From the first line of the records through the line containing "Хобби и досуг (964, 1012)", retype every line exactly and nothing else.

[EXERCISE DATA Boundary: Start]

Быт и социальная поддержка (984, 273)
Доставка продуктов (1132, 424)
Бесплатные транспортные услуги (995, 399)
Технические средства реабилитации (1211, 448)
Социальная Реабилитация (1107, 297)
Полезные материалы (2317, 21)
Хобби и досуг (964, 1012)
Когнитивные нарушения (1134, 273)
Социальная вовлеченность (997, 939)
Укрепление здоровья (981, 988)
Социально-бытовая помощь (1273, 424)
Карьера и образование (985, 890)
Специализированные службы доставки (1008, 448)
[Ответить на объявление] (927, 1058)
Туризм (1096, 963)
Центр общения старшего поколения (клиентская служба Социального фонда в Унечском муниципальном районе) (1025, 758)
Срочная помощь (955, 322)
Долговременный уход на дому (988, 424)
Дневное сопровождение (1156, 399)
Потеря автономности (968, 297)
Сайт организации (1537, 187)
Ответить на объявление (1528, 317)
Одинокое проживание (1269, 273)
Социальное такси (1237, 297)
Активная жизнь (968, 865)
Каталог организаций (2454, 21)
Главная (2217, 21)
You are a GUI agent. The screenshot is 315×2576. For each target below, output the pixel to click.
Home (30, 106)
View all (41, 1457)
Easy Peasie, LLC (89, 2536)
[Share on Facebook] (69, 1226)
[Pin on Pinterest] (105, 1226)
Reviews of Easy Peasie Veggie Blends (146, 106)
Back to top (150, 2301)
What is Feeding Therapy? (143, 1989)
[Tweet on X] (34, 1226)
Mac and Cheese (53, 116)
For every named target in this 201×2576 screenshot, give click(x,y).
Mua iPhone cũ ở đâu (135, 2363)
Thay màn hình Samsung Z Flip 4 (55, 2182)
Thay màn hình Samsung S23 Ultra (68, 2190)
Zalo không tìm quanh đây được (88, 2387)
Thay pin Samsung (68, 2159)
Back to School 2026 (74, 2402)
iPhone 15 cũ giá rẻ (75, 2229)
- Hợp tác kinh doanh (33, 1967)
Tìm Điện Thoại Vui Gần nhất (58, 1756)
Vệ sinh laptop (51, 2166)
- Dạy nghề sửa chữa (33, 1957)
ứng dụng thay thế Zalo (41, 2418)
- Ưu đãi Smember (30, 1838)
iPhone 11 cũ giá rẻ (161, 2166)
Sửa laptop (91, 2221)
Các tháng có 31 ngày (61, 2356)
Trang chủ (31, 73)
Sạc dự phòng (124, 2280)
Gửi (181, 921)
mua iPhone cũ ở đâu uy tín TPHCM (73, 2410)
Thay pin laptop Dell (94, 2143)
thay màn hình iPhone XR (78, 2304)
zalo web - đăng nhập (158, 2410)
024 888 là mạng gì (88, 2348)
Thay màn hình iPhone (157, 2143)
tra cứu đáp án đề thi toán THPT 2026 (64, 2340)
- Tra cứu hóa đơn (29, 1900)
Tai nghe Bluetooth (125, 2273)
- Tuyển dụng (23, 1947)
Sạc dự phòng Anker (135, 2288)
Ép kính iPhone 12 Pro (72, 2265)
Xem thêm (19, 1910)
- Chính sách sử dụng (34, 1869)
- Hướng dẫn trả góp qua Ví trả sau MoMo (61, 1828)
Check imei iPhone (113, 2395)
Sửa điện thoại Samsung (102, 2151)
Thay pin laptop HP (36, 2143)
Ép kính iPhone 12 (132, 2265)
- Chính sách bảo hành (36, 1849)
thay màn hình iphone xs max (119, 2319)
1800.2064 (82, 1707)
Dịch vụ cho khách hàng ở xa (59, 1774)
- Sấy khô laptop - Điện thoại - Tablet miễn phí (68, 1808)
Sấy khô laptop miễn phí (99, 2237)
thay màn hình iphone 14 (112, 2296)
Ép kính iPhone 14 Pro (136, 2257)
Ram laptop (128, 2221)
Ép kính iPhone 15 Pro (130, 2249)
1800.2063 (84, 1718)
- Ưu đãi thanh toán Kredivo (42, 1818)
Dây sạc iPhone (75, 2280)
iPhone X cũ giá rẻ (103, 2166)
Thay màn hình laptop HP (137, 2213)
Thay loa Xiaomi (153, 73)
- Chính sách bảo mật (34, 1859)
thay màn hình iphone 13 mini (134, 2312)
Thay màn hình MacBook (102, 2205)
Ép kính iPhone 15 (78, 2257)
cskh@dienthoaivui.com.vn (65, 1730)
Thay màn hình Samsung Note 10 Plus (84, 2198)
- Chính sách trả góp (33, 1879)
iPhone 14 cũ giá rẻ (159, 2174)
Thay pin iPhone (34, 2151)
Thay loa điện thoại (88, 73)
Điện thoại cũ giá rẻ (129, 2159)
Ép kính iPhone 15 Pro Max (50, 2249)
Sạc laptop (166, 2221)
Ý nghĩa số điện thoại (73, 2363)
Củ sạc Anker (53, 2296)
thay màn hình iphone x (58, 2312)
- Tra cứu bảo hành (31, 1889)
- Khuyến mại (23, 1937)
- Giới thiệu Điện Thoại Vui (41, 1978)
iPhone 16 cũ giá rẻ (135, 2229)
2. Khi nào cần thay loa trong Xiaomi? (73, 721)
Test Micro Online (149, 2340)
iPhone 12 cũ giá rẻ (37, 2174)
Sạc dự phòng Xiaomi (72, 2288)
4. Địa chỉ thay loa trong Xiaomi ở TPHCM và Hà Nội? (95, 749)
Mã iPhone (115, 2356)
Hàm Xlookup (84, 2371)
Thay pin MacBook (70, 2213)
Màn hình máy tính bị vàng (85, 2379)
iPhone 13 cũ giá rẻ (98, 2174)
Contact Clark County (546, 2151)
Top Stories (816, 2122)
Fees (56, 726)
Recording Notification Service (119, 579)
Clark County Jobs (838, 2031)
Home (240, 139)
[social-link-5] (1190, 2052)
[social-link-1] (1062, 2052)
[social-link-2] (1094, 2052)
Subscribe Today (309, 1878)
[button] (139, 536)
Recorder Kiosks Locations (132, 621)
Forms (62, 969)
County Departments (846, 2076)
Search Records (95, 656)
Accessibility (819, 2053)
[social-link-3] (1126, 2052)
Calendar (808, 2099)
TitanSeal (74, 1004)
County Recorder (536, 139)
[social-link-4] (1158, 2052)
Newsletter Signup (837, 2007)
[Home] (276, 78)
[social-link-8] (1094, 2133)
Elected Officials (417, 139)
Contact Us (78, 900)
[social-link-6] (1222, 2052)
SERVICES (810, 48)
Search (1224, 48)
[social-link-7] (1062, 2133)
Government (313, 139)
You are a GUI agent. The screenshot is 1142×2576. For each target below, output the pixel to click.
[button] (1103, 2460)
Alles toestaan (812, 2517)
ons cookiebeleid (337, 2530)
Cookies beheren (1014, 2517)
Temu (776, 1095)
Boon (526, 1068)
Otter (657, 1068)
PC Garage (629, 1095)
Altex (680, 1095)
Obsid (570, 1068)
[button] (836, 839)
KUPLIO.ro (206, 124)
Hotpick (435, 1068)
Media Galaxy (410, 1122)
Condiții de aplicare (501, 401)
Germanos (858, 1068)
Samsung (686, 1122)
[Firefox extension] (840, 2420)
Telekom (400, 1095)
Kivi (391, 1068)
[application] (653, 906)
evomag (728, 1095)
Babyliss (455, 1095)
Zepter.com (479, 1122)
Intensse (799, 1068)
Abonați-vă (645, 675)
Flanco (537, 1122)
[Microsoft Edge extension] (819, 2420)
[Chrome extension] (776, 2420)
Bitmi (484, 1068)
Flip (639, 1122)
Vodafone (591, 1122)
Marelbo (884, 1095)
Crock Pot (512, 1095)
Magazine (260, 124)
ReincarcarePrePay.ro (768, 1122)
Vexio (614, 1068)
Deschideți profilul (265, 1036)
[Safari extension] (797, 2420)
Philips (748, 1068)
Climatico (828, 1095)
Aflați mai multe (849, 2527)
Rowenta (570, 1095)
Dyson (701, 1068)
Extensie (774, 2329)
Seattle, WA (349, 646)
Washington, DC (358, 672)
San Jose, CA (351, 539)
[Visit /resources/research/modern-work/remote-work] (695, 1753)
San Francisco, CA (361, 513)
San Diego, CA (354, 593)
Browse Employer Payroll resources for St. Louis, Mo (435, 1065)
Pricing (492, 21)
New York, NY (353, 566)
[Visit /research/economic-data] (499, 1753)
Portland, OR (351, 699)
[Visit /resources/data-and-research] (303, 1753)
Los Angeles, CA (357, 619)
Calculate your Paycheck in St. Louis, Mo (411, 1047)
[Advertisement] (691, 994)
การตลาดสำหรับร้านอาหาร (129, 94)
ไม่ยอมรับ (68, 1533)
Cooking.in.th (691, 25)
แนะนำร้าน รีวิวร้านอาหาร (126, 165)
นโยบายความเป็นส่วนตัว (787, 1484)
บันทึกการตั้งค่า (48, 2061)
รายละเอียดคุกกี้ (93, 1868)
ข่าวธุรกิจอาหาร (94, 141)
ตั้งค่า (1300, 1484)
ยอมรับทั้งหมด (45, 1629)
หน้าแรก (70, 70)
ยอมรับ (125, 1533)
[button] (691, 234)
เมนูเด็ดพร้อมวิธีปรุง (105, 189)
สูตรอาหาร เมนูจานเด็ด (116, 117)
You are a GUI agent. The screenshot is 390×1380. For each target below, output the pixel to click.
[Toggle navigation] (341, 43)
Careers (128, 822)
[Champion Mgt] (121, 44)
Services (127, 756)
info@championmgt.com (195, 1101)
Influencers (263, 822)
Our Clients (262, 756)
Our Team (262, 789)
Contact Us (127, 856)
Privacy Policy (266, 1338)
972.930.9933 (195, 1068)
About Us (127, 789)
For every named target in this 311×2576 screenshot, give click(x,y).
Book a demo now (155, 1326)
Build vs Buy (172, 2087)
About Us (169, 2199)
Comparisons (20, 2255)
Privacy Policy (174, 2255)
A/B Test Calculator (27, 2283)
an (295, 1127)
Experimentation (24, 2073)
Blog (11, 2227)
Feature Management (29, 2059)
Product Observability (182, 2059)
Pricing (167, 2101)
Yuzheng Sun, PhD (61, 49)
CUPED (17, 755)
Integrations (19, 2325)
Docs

[EXERCISE DATA Boundary: End]

• ANSWER SECTION:
Быт и социальная поддержка (984, 273)
Доставка продуктов (1132, 424)
Бесплатные транспортные услуги (995, 399)
Технические средства реабилитации (1211, 448)
Социальная Реабилитация (1107, 297)
Полезные материалы (2317, 21)
Хобби и досуг (964, 1012)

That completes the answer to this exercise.